Final answer:
The unknown speed of the other part of the rocket, after conservation of momentum is applied, is found to be 350 m/s.
Step-by-step explanation:
The problem given can be solved using the law of conservation of momentum, which states that the total momentum of a closed system remains constant if no external forces act upon it. The two fragments resulting from the explosion of the rocket must have combined momenta that equal the original momentum of the rocket before the explosion.

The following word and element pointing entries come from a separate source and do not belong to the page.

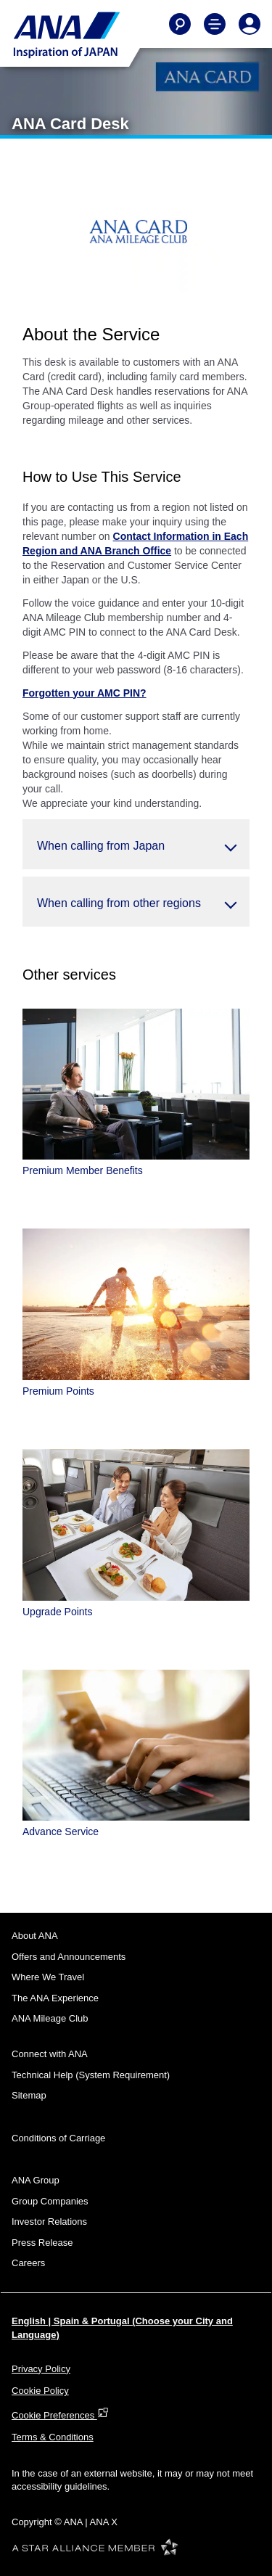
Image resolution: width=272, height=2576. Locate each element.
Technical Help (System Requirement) (91, 2075)
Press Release (42, 2242)
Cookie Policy (40, 2390)
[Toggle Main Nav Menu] (215, 24)
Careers (28, 2262)
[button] (136, 844)
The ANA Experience (55, 1998)
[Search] (180, 24)
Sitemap (29, 2095)
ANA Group (35, 2180)
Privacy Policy (41, 2368)
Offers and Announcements (68, 1956)
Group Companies (50, 2201)
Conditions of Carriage (58, 2138)
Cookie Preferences (60, 2415)
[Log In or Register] (249, 24)
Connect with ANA (50, 2053)
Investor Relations (49, 2221)
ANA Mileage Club (50, 2018)
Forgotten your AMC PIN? (84, 693)
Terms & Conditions (53, 2437)
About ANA (35, 1935)
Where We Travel (48, 1977)
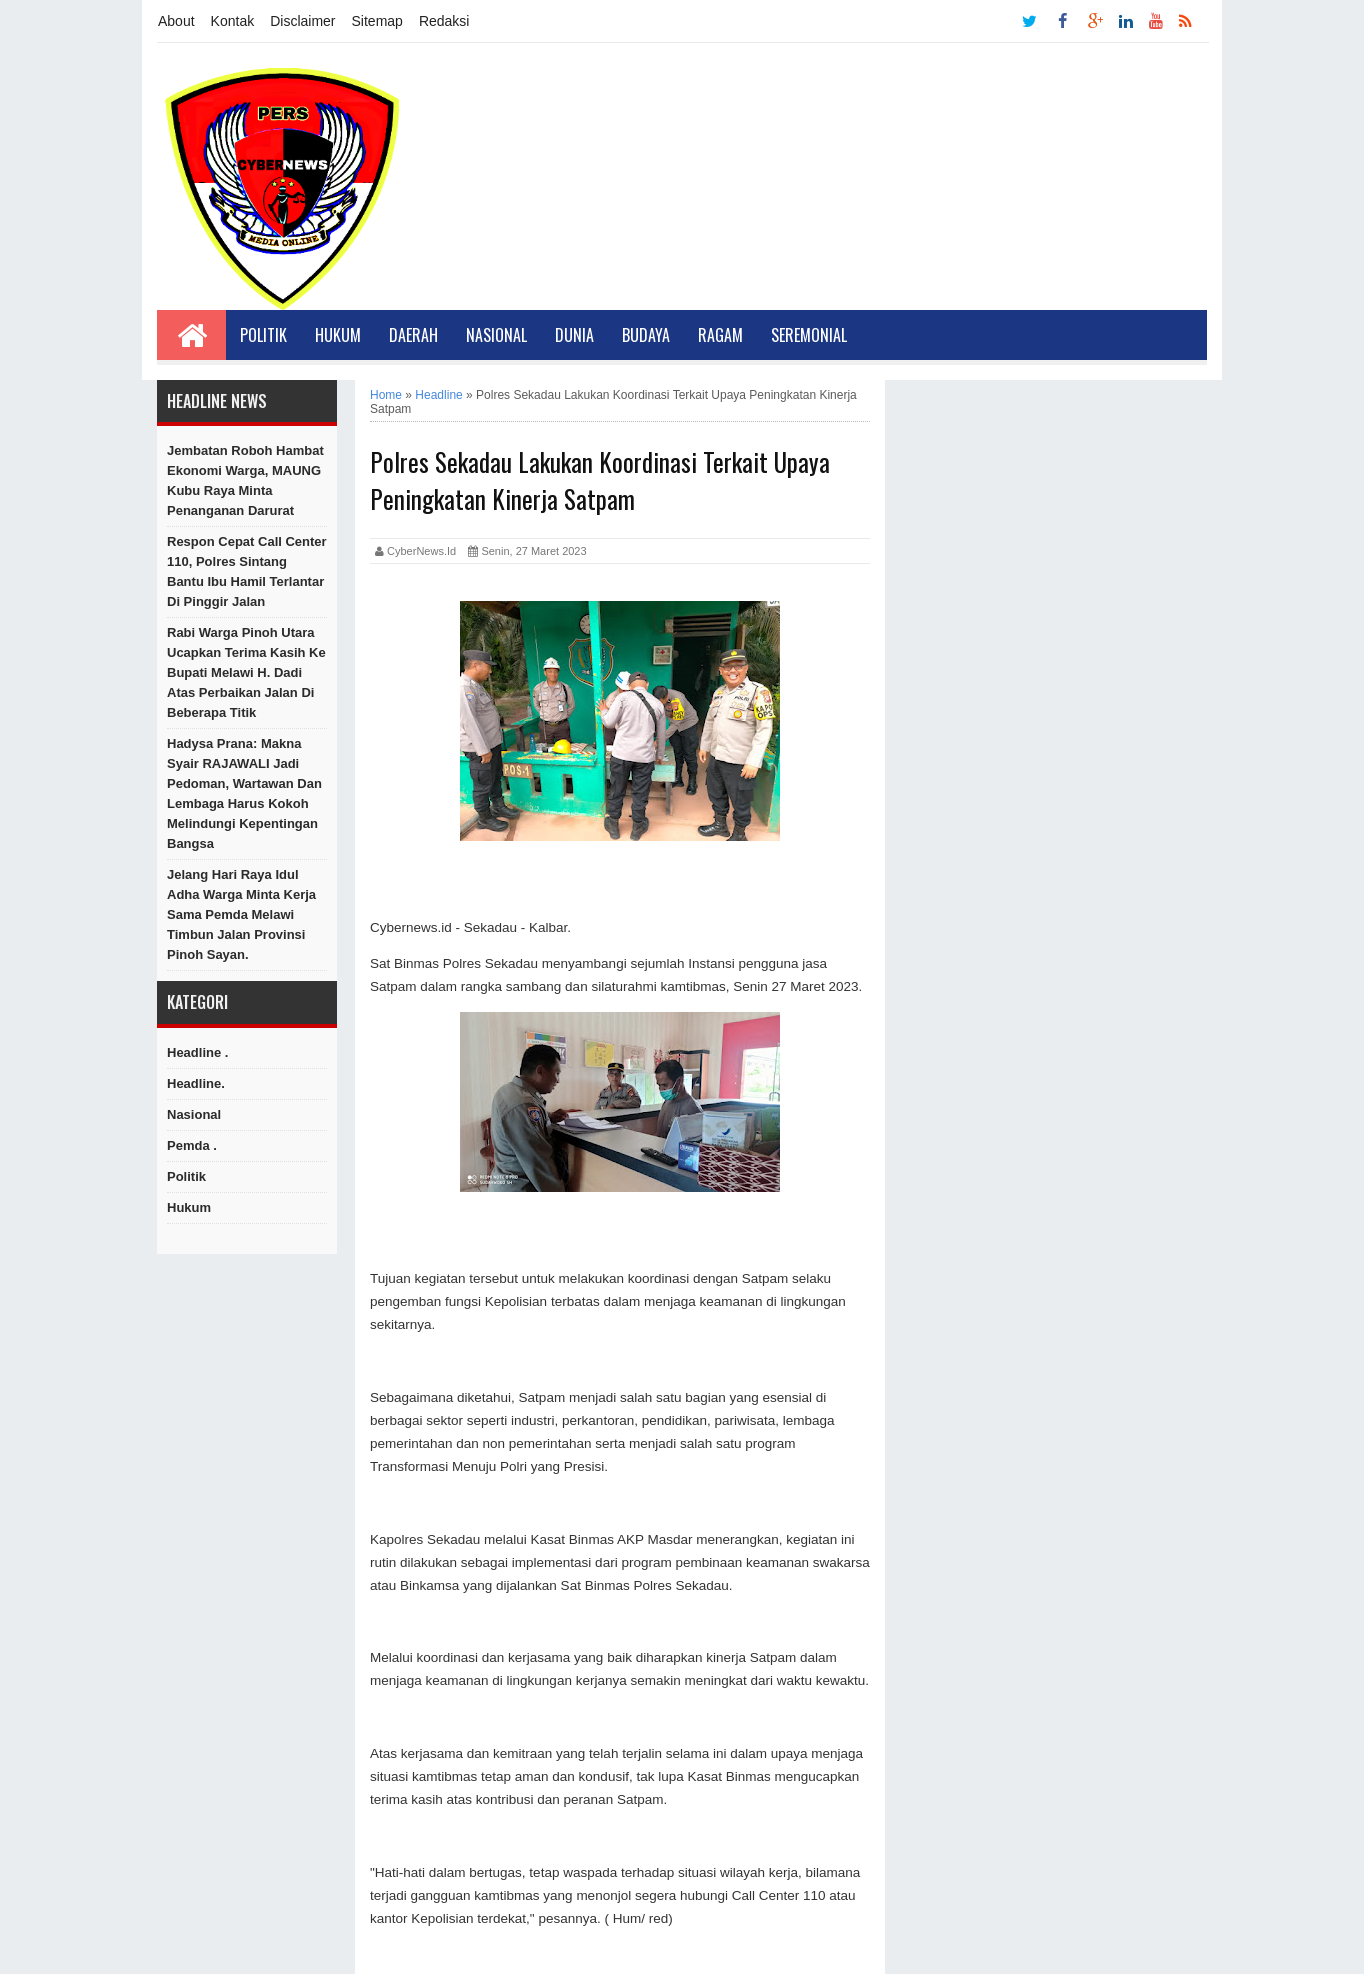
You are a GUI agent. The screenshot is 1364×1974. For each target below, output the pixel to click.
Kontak (233, 21)
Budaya (646, 335)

The initial momentum (Pi) of the rocket is the product of its mass (m) and its velocity (v):
Pi = m × v
For the rocket with an initial mass of 5.0 kg traveling at 200 m/s:
Pi = (5.0 kg) × (200 m/s) = 1000 kg·m/s
After the explosion, we have two parts. Part 1, with a mass of 3.0 kg, has a momentum of:
P1 = (3.0 kg) × (100 m/s) = 300 kg·m/s
The remaining piece (Part 2) must have a momentum that, when added to P1, equals Pi. Let's call the mass of Part 2 m2 (which is 5.0 kg - 3.0 kg = 2.0 kg), and its unknown velocity v2. The momentum of Part 2:
P2 = m2 × v2
P2 = (2.0 kg) × v2
According to the law of conservation of momentum:
Pi = P1 + P2
1000 kg·m/s = 300 kg·m/s + (2.0 kg) × v2
Now we can solve for v2:
700 kg·m/s = (2.0 kg) × v2
v2 = 350 m/s
The unknown velocity of the other part of the rocket is 350 m/s.